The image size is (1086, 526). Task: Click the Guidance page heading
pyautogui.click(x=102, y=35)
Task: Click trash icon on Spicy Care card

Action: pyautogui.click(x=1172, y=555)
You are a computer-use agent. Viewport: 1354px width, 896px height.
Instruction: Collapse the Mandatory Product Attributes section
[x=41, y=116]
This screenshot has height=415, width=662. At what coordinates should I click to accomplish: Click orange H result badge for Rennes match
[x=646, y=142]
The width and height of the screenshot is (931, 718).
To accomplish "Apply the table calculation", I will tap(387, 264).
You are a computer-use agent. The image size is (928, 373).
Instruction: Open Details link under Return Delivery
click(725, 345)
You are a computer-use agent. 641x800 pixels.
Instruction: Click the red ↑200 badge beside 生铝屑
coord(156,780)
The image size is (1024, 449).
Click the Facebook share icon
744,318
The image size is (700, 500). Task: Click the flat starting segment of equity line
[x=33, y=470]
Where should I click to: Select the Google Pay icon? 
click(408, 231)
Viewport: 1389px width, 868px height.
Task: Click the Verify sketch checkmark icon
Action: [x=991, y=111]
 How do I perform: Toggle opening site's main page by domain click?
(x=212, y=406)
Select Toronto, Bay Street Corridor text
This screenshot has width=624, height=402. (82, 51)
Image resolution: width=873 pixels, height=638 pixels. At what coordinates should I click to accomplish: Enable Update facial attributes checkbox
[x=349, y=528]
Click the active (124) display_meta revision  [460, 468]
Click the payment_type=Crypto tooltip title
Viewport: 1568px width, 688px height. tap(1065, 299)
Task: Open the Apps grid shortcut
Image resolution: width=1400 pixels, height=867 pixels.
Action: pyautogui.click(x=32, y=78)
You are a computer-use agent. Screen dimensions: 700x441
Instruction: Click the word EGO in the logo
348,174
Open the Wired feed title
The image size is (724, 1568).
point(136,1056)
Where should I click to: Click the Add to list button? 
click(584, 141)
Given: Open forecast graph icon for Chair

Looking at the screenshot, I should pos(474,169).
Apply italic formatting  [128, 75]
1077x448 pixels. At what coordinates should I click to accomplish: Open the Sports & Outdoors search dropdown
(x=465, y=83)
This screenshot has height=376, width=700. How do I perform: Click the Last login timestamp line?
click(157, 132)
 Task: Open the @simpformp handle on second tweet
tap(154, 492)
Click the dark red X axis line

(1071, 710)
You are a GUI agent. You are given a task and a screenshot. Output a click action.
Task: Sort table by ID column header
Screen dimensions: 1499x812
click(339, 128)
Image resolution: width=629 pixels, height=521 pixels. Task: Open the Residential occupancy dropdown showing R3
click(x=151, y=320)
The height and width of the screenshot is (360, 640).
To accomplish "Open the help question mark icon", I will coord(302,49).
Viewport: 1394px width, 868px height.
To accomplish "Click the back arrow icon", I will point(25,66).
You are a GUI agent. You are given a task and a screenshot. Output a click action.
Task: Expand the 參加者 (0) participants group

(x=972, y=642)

☆ ☆ ☆ ☆ ☆ ☆ ☆

Challenge
Copy the material word for word, starting at the line containing "1077x448 pixels. At" and ending at the end of the material.

Exercise solution
1077x448 pixels. At what coordinates should I click to accomplish: Open the Sports & Outdoors search dropdown
(x=465, y=83)
This screenshot has height=376, width=700. How do I perform: Click the Last login timestamp line?
click(157, 132)
 Task: Open the @simpformp handle on second tweet
tap(154, 492)
Click the dark red X axis line

(1071, 710)
You are a GUI agent. You are given a task and a screenshot. Output a click action.
Task: Sort table by ID column header
Screen dimensions: 1499x812
click(339, 128)
Image resolution: width=629 pixels, height=521 pixels. Task: Open the Residential occupancy dropdown showing R3
click(x=151, y=320)
The height and width of the screenshot is (360, 640).
To accomplish "Open the help question mark icon", I will coord(302,49).
Viewport: 1394px width, 868px height.
To accomplish "Click the back arrow icon", I will point(25,66).
You are a GUI agent. You are given a task and a screenshot. Output a click action.
Task: Expand the 參加者 (0) participants group

(x=972, y=642)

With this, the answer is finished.